▶ WHAT IS REQUIRED: Among the lines of the records, please find those that contain the word "beside" and copy them.

▶ SUPPLIED MATERIAL:

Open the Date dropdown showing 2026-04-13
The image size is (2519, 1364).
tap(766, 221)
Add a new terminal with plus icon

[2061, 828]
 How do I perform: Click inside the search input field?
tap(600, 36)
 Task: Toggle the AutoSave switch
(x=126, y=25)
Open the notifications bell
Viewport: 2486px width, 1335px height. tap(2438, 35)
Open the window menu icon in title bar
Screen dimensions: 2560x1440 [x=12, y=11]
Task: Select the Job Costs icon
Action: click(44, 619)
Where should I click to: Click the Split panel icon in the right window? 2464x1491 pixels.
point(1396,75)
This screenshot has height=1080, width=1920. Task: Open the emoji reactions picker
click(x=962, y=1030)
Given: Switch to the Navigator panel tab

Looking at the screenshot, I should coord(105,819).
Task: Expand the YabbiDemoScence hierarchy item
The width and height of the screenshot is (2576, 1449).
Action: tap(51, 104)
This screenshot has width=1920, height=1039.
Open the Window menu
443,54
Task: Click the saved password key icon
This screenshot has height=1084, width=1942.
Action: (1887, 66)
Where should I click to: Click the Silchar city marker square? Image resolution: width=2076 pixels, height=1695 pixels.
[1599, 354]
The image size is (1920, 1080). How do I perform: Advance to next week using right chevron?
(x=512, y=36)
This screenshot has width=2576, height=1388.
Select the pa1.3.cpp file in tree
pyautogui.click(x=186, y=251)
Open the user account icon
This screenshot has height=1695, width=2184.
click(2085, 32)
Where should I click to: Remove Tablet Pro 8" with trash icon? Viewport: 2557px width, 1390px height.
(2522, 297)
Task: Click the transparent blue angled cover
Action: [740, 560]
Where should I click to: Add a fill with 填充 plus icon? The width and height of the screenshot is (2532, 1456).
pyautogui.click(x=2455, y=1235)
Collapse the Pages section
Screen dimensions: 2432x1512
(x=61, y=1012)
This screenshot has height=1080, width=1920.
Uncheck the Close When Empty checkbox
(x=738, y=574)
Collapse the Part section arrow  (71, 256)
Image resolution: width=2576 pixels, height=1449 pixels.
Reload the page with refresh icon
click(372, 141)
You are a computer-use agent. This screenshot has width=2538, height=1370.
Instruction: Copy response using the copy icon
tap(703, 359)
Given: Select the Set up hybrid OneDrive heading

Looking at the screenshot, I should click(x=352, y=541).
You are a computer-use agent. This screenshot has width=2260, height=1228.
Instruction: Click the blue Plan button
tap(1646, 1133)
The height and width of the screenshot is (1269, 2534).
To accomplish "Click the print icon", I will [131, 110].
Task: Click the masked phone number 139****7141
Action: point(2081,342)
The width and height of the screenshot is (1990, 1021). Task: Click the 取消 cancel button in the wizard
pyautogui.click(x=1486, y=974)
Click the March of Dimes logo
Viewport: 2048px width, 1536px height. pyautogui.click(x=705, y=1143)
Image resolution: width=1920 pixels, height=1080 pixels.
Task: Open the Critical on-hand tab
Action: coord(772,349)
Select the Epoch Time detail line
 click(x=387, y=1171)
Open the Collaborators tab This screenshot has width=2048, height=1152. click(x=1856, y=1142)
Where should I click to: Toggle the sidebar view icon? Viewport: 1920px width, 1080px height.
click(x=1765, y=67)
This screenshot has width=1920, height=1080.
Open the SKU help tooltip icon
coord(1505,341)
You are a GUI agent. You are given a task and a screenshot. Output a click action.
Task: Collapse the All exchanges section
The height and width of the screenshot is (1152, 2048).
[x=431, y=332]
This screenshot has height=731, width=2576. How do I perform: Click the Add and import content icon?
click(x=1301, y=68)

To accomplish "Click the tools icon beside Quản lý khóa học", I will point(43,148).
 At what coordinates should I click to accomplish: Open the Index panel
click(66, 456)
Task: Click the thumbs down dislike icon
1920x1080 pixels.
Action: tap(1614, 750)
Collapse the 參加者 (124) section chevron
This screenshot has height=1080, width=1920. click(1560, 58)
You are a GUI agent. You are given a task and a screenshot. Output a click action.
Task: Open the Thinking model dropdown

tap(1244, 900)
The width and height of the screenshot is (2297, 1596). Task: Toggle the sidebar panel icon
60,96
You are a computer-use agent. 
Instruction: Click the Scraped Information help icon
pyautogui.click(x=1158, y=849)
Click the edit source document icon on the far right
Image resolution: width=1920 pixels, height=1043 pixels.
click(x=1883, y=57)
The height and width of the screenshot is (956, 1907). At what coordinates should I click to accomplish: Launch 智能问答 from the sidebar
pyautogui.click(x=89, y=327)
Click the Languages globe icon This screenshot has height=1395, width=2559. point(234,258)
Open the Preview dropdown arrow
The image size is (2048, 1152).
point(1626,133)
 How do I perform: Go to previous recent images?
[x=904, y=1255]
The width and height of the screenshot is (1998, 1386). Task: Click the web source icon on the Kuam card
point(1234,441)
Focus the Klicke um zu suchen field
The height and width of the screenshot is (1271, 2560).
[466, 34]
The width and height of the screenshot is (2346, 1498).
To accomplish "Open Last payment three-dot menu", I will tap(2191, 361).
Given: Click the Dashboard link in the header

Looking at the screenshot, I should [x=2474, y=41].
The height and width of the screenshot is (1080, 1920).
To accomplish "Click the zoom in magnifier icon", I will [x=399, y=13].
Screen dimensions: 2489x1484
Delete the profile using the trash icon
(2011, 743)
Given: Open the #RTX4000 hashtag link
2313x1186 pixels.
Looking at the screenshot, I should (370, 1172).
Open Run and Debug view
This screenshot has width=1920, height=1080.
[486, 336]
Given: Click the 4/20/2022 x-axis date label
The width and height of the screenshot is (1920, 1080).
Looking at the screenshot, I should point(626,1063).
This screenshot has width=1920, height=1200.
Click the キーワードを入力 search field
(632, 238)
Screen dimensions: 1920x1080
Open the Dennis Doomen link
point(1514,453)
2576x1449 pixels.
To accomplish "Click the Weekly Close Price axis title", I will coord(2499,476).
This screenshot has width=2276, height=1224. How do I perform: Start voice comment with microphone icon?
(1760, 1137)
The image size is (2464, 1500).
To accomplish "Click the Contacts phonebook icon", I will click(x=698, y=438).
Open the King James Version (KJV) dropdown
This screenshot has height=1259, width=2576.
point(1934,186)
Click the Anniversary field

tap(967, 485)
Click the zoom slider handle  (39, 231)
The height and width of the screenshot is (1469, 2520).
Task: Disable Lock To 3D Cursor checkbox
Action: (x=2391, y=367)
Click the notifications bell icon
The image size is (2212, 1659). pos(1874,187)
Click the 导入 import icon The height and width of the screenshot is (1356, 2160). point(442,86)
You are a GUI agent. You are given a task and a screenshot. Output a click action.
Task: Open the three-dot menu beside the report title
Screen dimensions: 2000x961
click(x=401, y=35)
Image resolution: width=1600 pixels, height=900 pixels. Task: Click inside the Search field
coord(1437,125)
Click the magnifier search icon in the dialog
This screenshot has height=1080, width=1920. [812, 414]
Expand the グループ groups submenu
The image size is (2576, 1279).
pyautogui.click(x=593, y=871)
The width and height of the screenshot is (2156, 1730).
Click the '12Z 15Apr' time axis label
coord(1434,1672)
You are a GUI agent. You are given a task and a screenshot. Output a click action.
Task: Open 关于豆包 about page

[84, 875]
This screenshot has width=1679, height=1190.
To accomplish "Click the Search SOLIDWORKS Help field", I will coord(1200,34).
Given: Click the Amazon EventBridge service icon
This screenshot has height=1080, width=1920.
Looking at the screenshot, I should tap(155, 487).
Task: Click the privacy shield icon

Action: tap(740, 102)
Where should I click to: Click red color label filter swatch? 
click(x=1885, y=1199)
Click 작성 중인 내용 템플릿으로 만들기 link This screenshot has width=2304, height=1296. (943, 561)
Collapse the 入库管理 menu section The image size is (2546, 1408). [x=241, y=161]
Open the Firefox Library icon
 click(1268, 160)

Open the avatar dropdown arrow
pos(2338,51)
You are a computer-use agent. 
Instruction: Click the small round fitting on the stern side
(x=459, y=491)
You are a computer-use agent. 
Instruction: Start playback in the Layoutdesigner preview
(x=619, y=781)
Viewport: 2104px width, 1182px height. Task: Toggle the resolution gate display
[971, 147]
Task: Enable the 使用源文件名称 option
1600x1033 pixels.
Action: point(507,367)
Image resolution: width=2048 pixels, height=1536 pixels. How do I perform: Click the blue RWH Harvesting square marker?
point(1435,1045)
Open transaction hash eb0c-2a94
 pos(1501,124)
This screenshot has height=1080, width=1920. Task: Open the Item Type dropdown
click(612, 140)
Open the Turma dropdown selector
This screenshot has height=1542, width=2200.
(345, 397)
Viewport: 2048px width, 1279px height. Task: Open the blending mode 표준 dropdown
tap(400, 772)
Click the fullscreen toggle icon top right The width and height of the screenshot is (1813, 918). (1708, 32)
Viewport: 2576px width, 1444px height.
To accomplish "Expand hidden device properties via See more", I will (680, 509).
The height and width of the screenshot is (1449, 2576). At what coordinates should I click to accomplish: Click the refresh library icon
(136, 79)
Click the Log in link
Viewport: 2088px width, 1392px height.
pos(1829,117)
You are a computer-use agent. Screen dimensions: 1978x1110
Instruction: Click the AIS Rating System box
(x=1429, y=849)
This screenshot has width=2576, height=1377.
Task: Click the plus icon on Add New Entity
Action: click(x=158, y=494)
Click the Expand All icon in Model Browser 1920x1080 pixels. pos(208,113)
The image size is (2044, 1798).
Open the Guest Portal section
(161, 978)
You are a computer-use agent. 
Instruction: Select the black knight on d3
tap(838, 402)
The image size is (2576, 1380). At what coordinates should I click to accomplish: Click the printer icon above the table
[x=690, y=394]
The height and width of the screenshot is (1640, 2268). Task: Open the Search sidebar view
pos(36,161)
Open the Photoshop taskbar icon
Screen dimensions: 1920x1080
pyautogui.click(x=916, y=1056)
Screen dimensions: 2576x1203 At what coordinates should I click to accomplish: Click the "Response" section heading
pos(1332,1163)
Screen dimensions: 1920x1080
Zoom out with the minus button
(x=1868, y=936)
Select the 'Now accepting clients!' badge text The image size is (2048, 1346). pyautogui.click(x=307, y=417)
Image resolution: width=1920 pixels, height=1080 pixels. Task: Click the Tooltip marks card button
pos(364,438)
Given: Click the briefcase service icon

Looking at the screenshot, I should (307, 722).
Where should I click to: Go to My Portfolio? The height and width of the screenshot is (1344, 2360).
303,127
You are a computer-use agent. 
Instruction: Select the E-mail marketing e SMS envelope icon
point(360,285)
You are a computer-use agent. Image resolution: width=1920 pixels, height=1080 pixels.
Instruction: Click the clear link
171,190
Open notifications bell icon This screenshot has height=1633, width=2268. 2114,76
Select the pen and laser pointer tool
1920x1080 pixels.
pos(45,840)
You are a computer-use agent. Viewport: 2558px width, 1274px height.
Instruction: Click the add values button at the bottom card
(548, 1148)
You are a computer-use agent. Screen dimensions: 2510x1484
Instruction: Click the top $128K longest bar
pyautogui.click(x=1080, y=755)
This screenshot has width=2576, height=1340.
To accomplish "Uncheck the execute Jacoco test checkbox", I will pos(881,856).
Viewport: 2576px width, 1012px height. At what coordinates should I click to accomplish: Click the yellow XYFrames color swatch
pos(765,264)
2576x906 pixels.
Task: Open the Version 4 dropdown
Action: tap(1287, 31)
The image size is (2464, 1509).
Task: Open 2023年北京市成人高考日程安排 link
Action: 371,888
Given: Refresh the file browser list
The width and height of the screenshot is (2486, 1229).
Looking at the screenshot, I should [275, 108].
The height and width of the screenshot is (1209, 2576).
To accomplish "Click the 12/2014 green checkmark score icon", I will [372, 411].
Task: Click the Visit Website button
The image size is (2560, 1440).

▶ EXPECTED OUTPUT:
To accomplish "Click the tools icon beside Quản lý khóa học", I will point(43,148).
Task: Open the three-dot menu beside the report title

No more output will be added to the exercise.